Yes, yes the much debated point about the Annapurna circuit. We, too, had mixed feelings about this initially – but we still were able to enjoy the trek despite having to walk aside passing vehicles, especially from Jomsom (latter half of the trek if hiking anti-clockwise) onwards. Note that ACAP have developed the NATT trails that lead you through alternative routes free of vehicles, documented by nepal-dia.de in his guide. Some segments may take longer than walking along the road but could be well worth-it. We did a mix of both depending on how we felt that day and how we were doing on time.
Also, having parts of the trek being road-accessible means that the tea houses are more well-built and well-stocked, making your trek more comfortable. Ultimately this improves the quality of life of many living there. So, let’s do without the whining and move on!
You mentioned high altitude. How difficult is this trek? Do I need a guide? What is the weather like?
We think this trek is very doable for anyone that has the ability to walk long distances with load on their backs. If you like being active, do not have any pre-existing injuries, and are careful with planning and managing your pace to match your ability to adapt to the altitude, you will have NO problems doing this trek.
Guide/Porters: We did this trek self-guided without porters, and found it very manageable. In our humble opinion, guides and porters are probably not needed, but you could choose to do that to have a more comfortable trek. It’s just not our style.
Weather: Difficulty varies based on time of the year. We did this trek at the end of March before the high season start in April. The second high season is in October-November. The weather is more manageable at these two times of the year (warmer, less chance of snow). The weather changes through the trek, so you’ll experience luscious green forests to alpine mountain climates.
Note: June – August is the monsoon season, and we would strongly suggest avoiding this period (who enjoys walking in the rain and mud anyway). We’ve heard of people hiking in December – February to enjoy the solitude, but the cold weather and chance of snow/snow storms add to the risk of getting sick and having to turn back.
High altitude: We saw a handful of people who unfortunately have to turn back because of getting sick from the altitude. We think this can be avoided if the trek is planned and managed properly. Don’t fear this even if it’s your first time hiking in high altitude. (See top 10 tips below)

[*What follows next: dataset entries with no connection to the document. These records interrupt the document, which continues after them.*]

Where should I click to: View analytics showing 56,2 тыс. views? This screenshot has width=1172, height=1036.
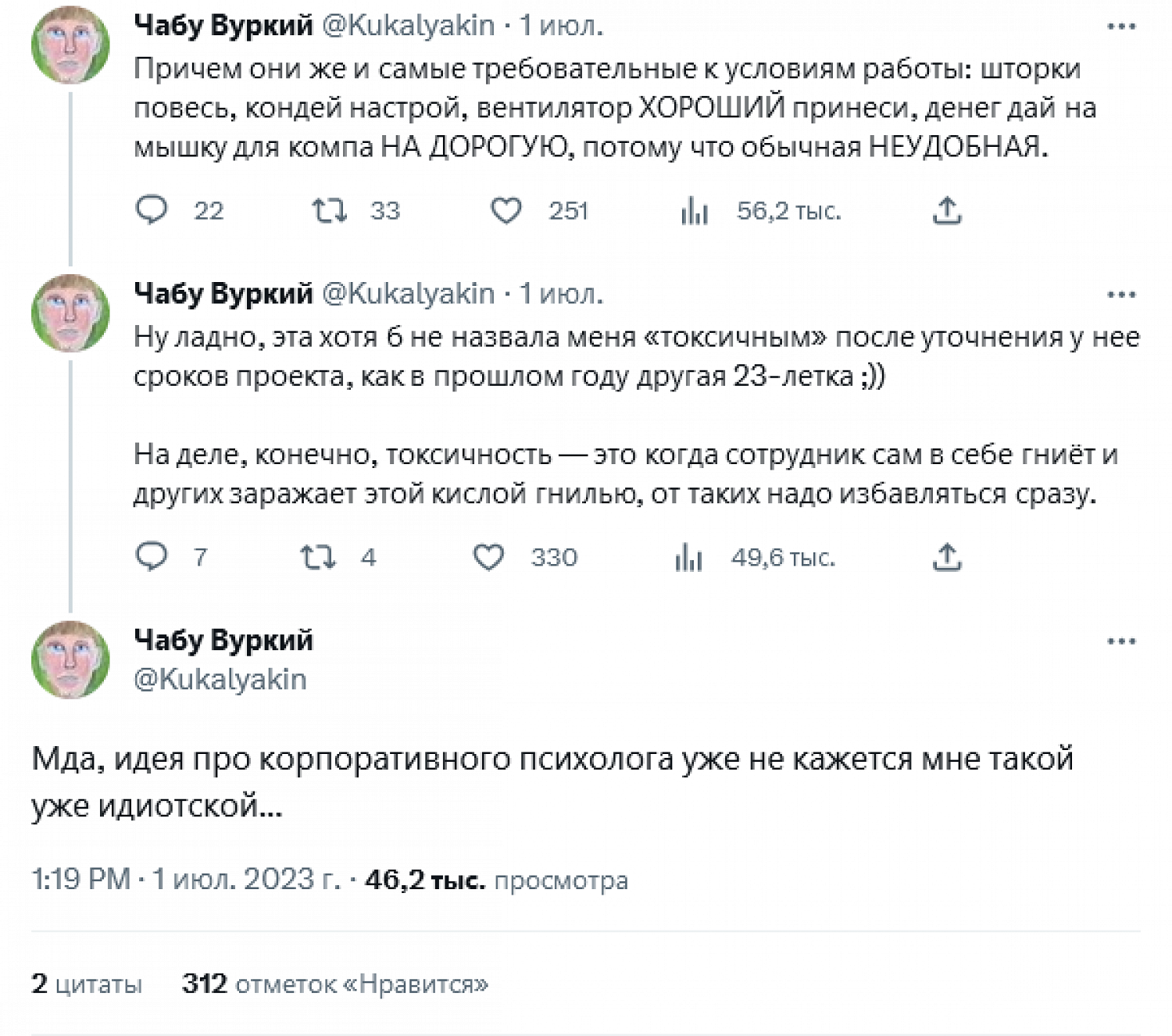click(694, 210)
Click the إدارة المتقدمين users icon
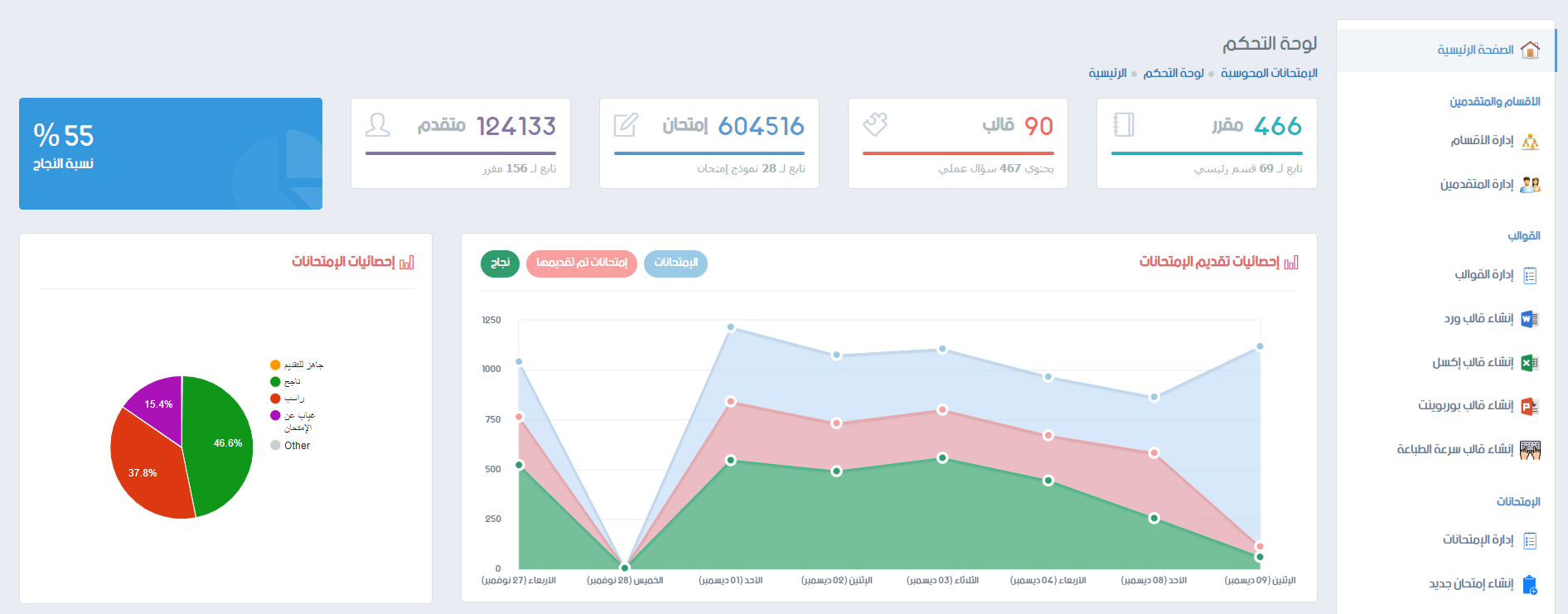This screenshot has width=1568, height=614. pos(1530,185)
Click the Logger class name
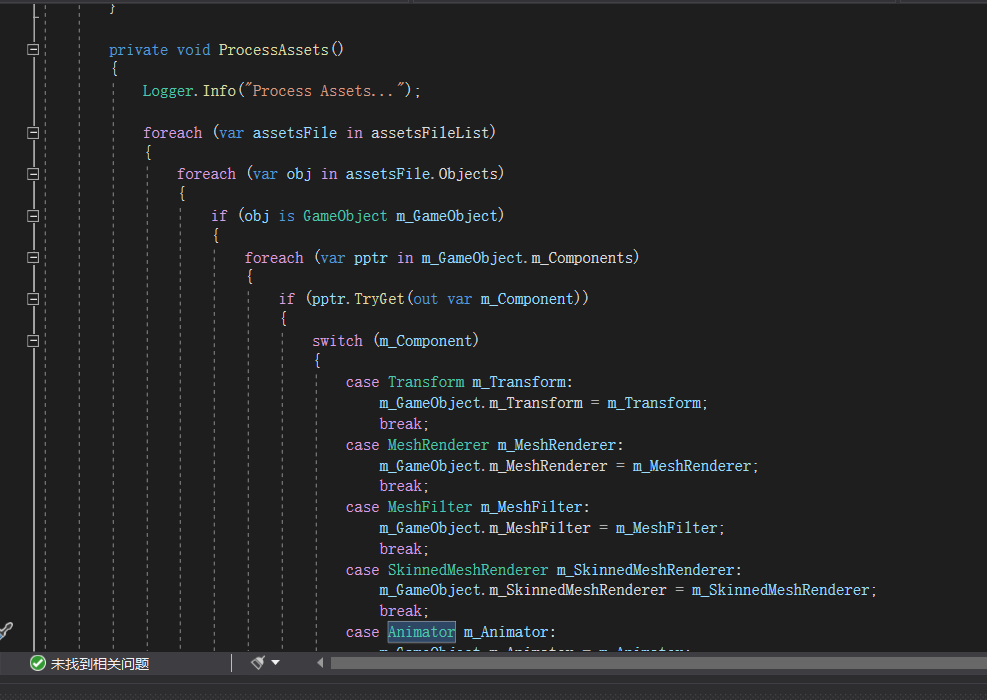Image resolution: width=987 pixels, height=700 pixels. coord(168,91)

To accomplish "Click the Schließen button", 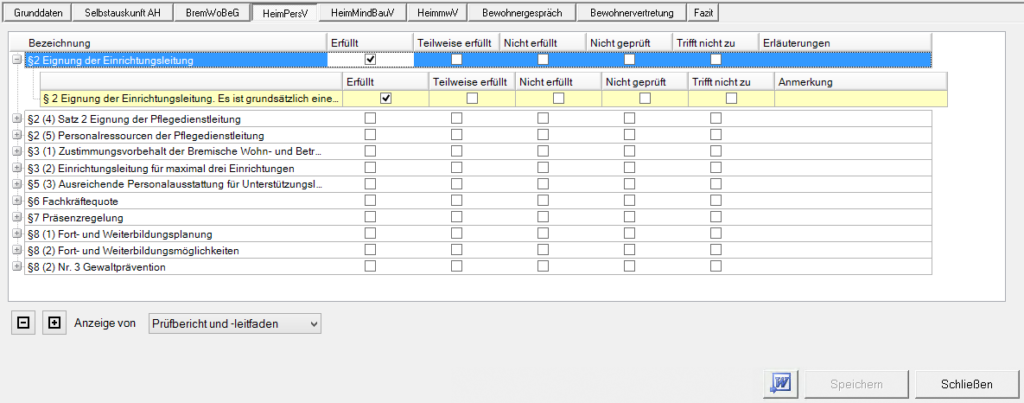I will [x=967, y=384].
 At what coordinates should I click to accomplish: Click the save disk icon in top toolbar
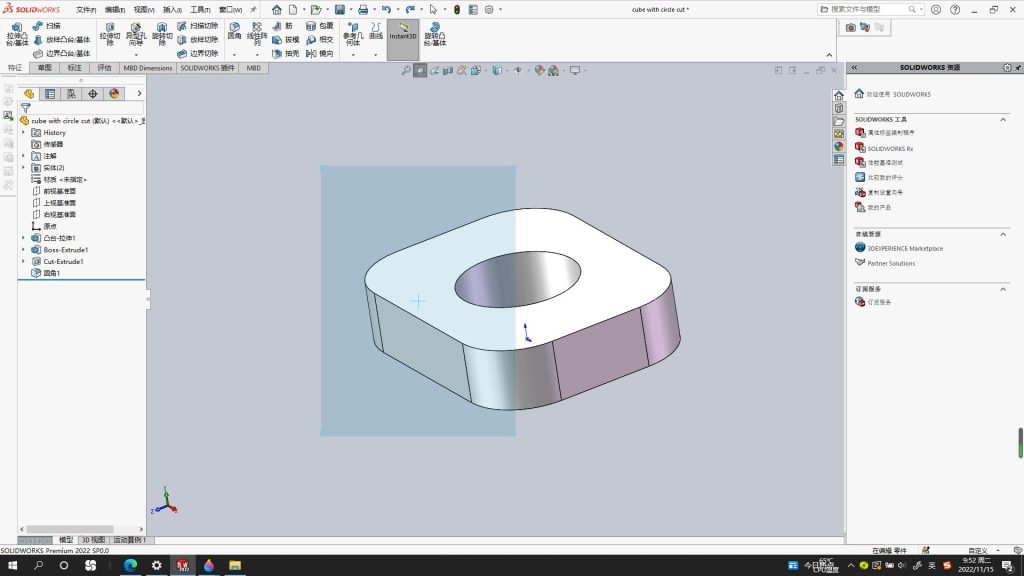tap(340, 10)
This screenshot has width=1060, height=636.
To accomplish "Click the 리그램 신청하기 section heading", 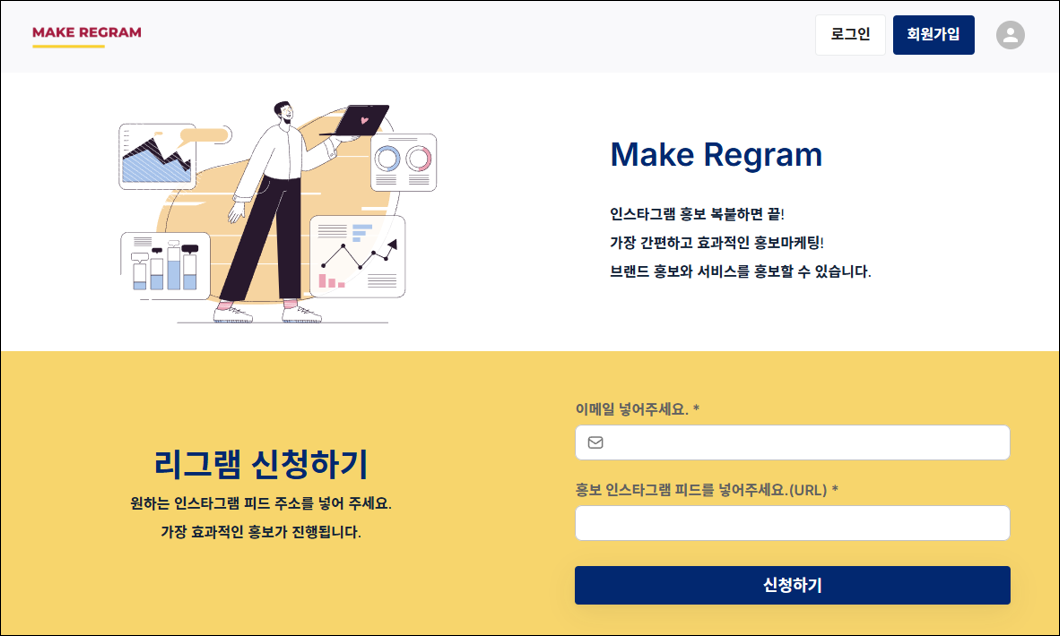I will click(x=261, y=464).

For this trek in particular, it depends on whether or not you hired a porter/guide, how much you are paying for your rooms (they can be free!), and how much you eat (really). There’s no one right answer, but here’s how much we spent:
43,945 NPR (or 21,968 NPR per person) for a 15-day hike, ~1,500 NPR per person per day, or ~13USD per person per day (as of July 2018).
We did not hire any guides or porters
We did not drink any alcohol
Accommodation was free for the most part. We can’t promise it will be free all the time, but the chances are higher if you are traveling with groups (hence booking multiple rooms at once), or are traveling during “off-peak” seasons. A good reason to make friends with fellow hikers!
We usually snack for lunch as opposed to ordering a full meal at a teahouse. We ate mostly Dal Bhat for dinners and have simple breakfasts
All that said, if you like to indulge in desserts, booze, western food (in Nepal?? why???), and eat your weight in Snickers bars everyday, you might want to add a bit of a buffer to the price above.
Top 10 tips you absolutely need to know
Take a quick glance through these top 10 tips before heading on your merry way!
1. Bring moo-lah – do not expect there to be ATMs in villages, and do not expect the ones at the larger towns (Chame, Manang etc) to always work. You can certainly use the guidelines highlighted in the above section to gauge how much to take with you. You do not want to end up in the middle of the mountains tired and cold without $$ for food or water
2. Drink good water and go veg – even during an off season we’ve met quite a few hikers that suffer from traveler’s diarrhea or food poisoning during the hike, and have to hike back down the same way they came. Three golden rules to abide by:
Drink bottled water, or if you are drinking tap, make sure you filter it GOOD before drinking. We use Grayl bottles). Also use bottled water/filtered water to brush your teeth (yes, seriously! Please!) Whenever there’s a safe drinking water station, chug whatever water you have and fill em’ up! (but be aware there can be fake water stations)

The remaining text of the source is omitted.